Мы стали переписываться и созваниваться по нескольку раз в день. Днем мы обменивались смс-ками. К сожалению, мой старый телефон не позволял даже в интернет выйти — только писать да звонить. Зато вечером, приходя с работы, я включал старенький комп, заходил в "Контакт" и непременно находил новые сообщения, музыку, картинки и прочие маленькие приветы от Полины.
А внешне жизнь вернулась на прежние круги, как до нашего знакомства. Работа, дом, посиделки в "Сказке"... Нет, я не отказался от своих намерений. Морально я готовился порвать связи с Мшанью, но ведь не так-то это легко — распрощаться с родным городом и всей прежней жизнью, даже когда тебя ждет любовь. Полина тоже не торопила, тем более, что сама была погружена в завершение диплома. Так что планом переезда я пока ни с кем не делился — собирался с силами, обдумывал, намечал сроки. И, честно говоря, по временам со стыдом ловил себя на мысли, что отъезд в Москву из реального дела понемногу превращается для меня в прекрасную мечту, несбыточный идеал — "Вот уже скоро... вот когда-то... когда-нибудь..."
С момента нашего расставания прошел почти месяц. Настал ноябрь. Мшань засыпало первым снегом — сухой и редкой ледяной крупой. Неизвестно, сколько бы я еще тянул резину, если бы... Если бы Полина не исчезла.

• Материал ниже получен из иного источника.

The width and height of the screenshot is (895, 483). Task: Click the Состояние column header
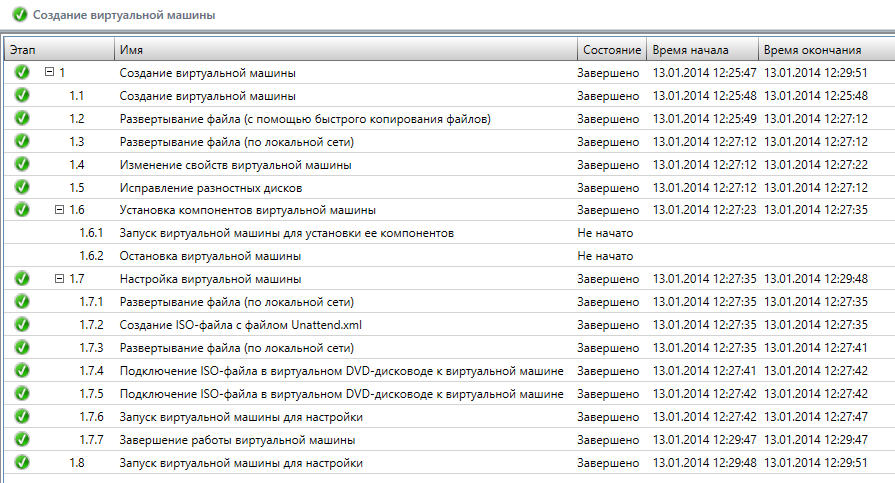click(x=612, y=50)
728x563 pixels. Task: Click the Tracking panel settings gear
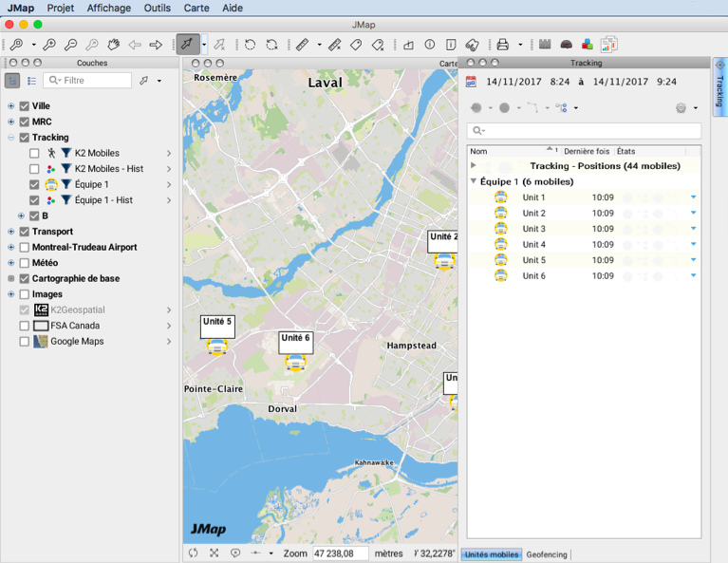point(681,108)
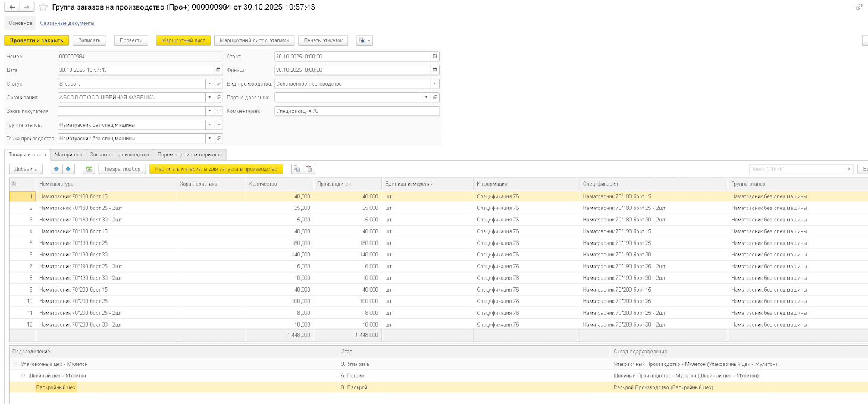868x404 pixels.
Task: Add document to favorites with star
Action: [x=43, y=7]
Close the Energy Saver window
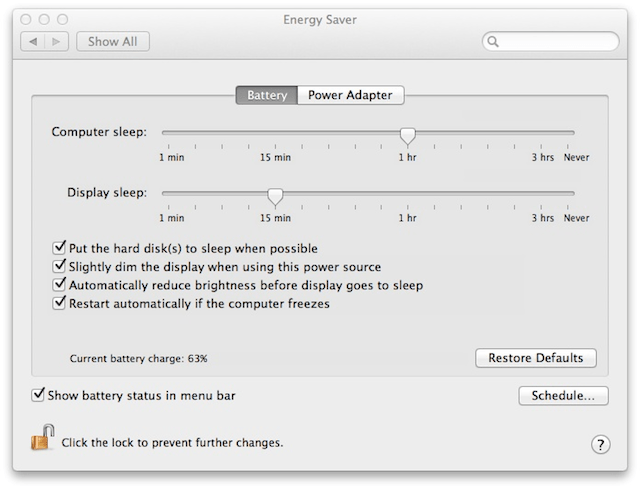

День выдался суматошный. Двор склада, как сговорившись, переполнили обмызганные грязью автофуры — кто на погрузку, кто на выгрузку. Водители подгоняли и матерились, грузчики лениво отругивались. Мой начальник, хамоватый и самоуверенный завсклад Роман Богданыч, запутавшись в приходах-расходах, костерил и тех, и других, и меня заодно — общий гвалт перекрывал рев моторов. Я сбился с ног и забыл обо всем на свете. Лишь под конец рабочего дня, когда напряг поутих, я сообразил, что с утра ни разу не написал Полине. Достал из куртки мобильник: от нее тоже ни весточки. Что ж, бывает, занята. Я набрал смс: "Прости, родная. Сегодня ни минуты покоя, Мшанское столпотворение". Отправил. Потом вспомнил рассказ Виталика, что столпотворение — от слова "столп", а не "толпа", и приписал вдогонку: "Как и положено, языки смешали, столп не сотворили". Оповещений о доставке не было.
Я поспешил домой. В переполненной маршрутке несколько раз набирал ее номер, но в трубке звучал лишь холодный механический голос: "Аппарат абонента выключен или находится вне зоны действия сети". Телефон сломался? Ладно, Полина наверняка написала в "Контакте". Растолкав пассажиров, я вывалился на своей остановке, пробежал по темному микрорайону, взлетел по лестнице и пулей ворвался в квартиру.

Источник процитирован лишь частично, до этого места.